EXTRAIT >>
Et pourtant, à la barre des témoins hier, l'expert engagé par des cigarettiers qui rêvent de montrer au juge Riordan que tout le monde était au courant des méfaits du tabac, a répété des dizaines et des dizaines de foi les mots « au niveau de la connaissance populaire ». Chaque fois que le célèbre raconteur d'épisodes de notre histoire nationale allait s'envoler, Me Lehoux le ramenait au triste rôle d'un enfant qui répète les formules de son petit catéchisme.
À un moment donné durant l'interrogatoire par Me Lehoux, Jacques Lacoursière a laissé échapper les mots « croyance populaire ». L'avocat a fait de son mieux pour minimiser le dégât, mais le lapsus du témoin, aussi sonore que le craquement d'un plancher de bois sous les pas du couche-tard, ne faisait que marquer l'aboutissement logique d'un témoignage qui aurait été souvent plus compréhensible si l'historien, quitte à se faire critiquer pour sa naïveté, avait osé parler de croyance populaire. Sinon comment admettre qu'un article relatant une déclaration de l'Organisation mondiale de la santé ait, selon le témoin, un effet sur la connaissance populaire (des méfaits sanitaires du tabac), alors qu'une dénégation de l'industrie n'aurait aucun effet ?
Dans un indiscernable mélange de charité et de perfidie, le juge Riordan a proposé au témoin de dire que certaines sources de discours sur le tabac étaient « crédibles » et d'autres non. M. Lacoursière s'est rallié à la suggestion du juge. C'était comme si le grand Lacoursière avait perdu son latin, puisque crédible est un mot qui signifie « qui peut être cru » et non pas « qui peut être connu ».

CONSIGNE A >>
Recopiez le passage de l'extrait allant de « À un moment » jusqu'à « aucun effet ? », en remplaçant « l'historien » par « le conférencier ».
CONSIGNE B >>
D'après l'extrait, quels mots Jacques Lacoursière a-t-il laissé échapper pendant l'interrogatoire mené par Me Lehoux ?
Appuyez-vous uniquement sur l'extrait.

MATÉRIEL FOURNI >>
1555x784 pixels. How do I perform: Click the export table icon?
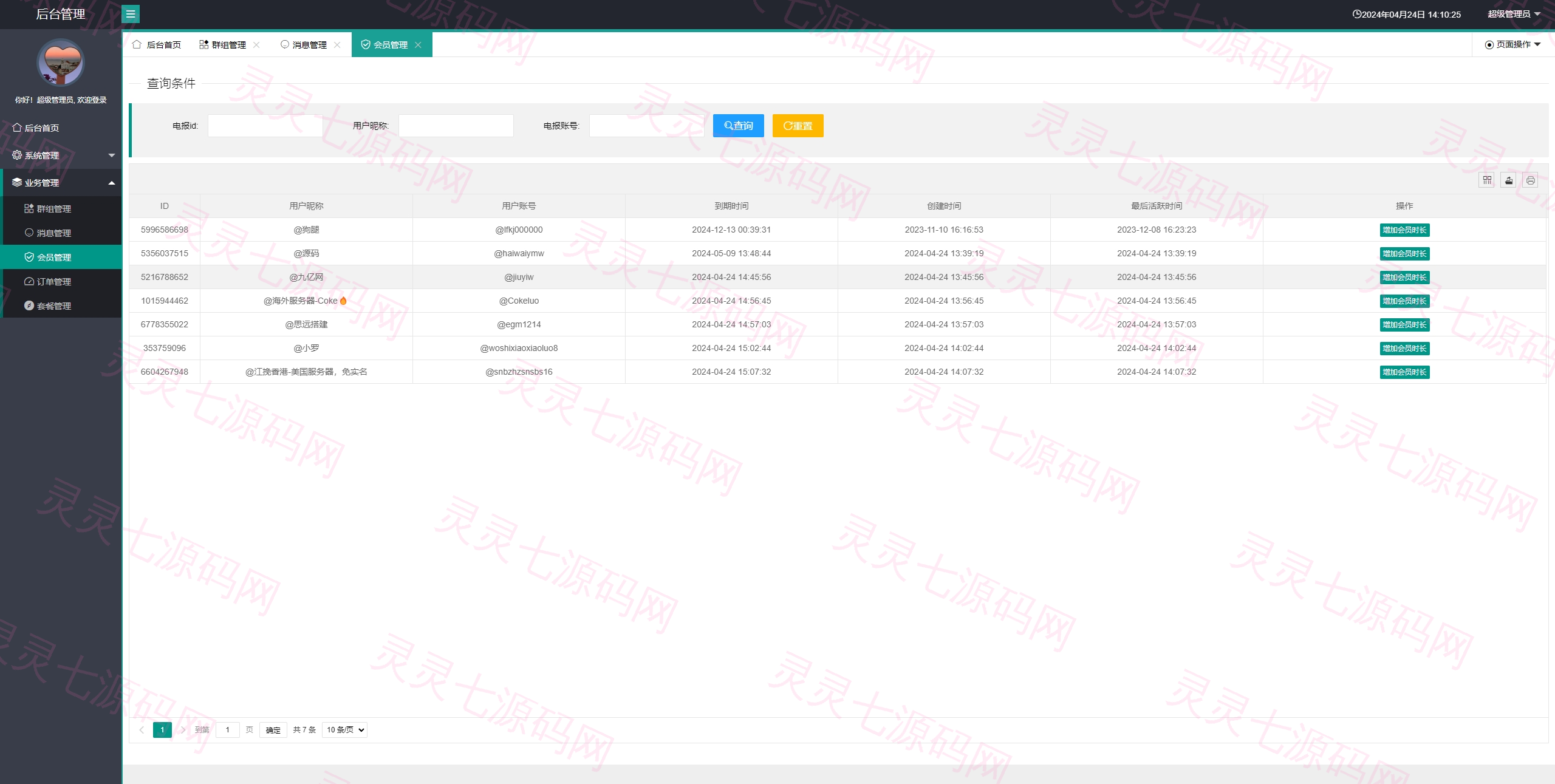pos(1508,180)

--

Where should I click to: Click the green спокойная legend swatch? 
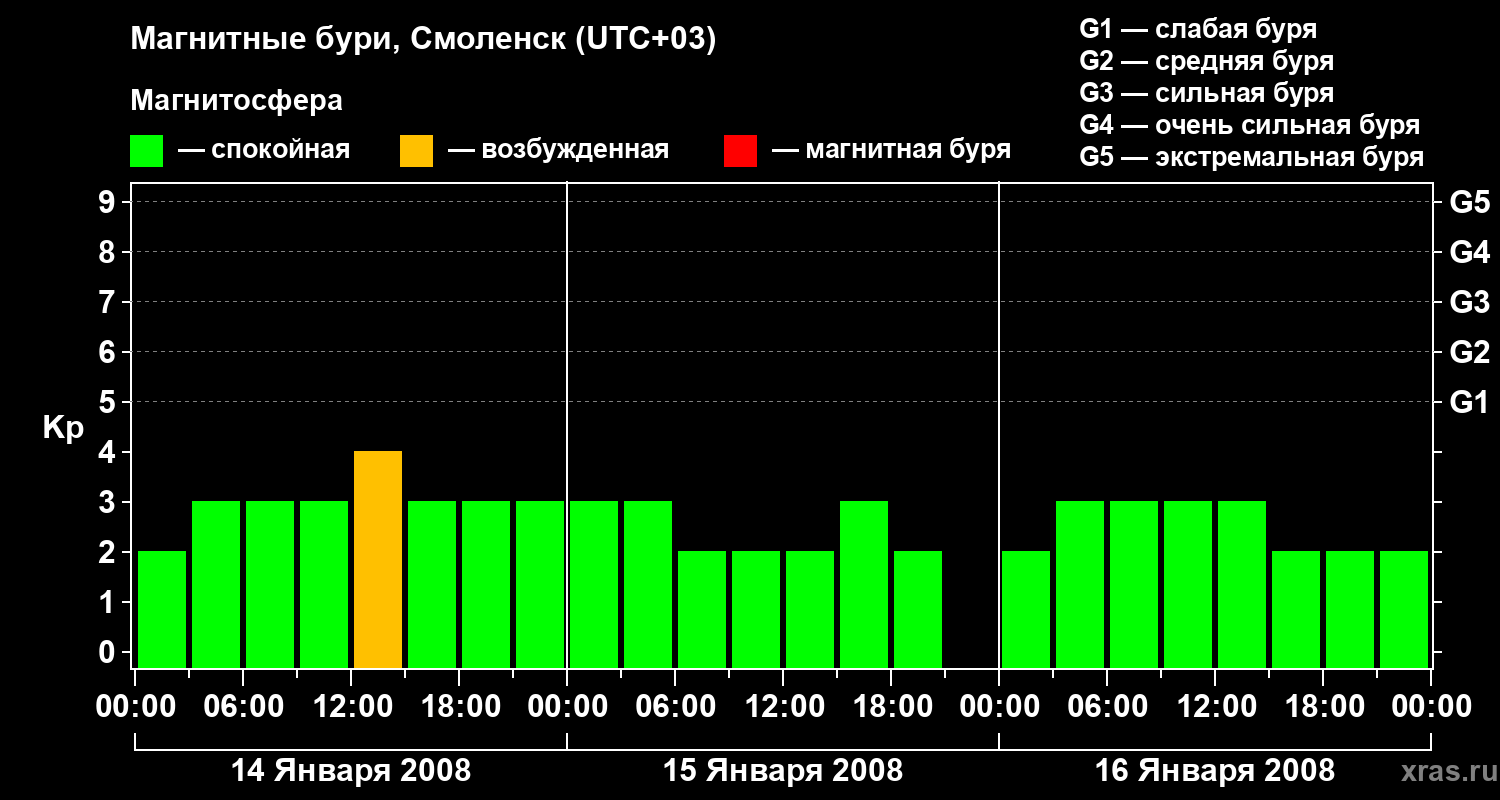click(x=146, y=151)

VOTRE RÉPONSE A >>
À un moment donné durant l'interrogatoire par Me Lehoux, Jacques Lacoursière a laissé échapper les mots « croyance populaire ». L'avocat a fait de son mieux pour minimiser le dégât, mais le lapsus du témoin, aussi sonore que le craquement d'un plancher de bois sous les pas du couche-tard, ne faisait que marquer l'aboutissement logique d'un témoignage qui aurait été souvent plus compréhensible si le conférencier, quitte à se faire critiquer pour sa naïveté, avait osé parler de croyance populaire. Sinon comment admettre qu'un article relatant une déclaration de l'Organisation mondiale de la santé ait, selon le témoin, un effet sur la connaissance populaire (des méfaits sanitaires du tabac), alors qu'une dénégation de l'industrie n'aurait aucun effet ?

VOTRE RÉPONSE B >>
Il a laissé échapper les mots « croyance populaire ».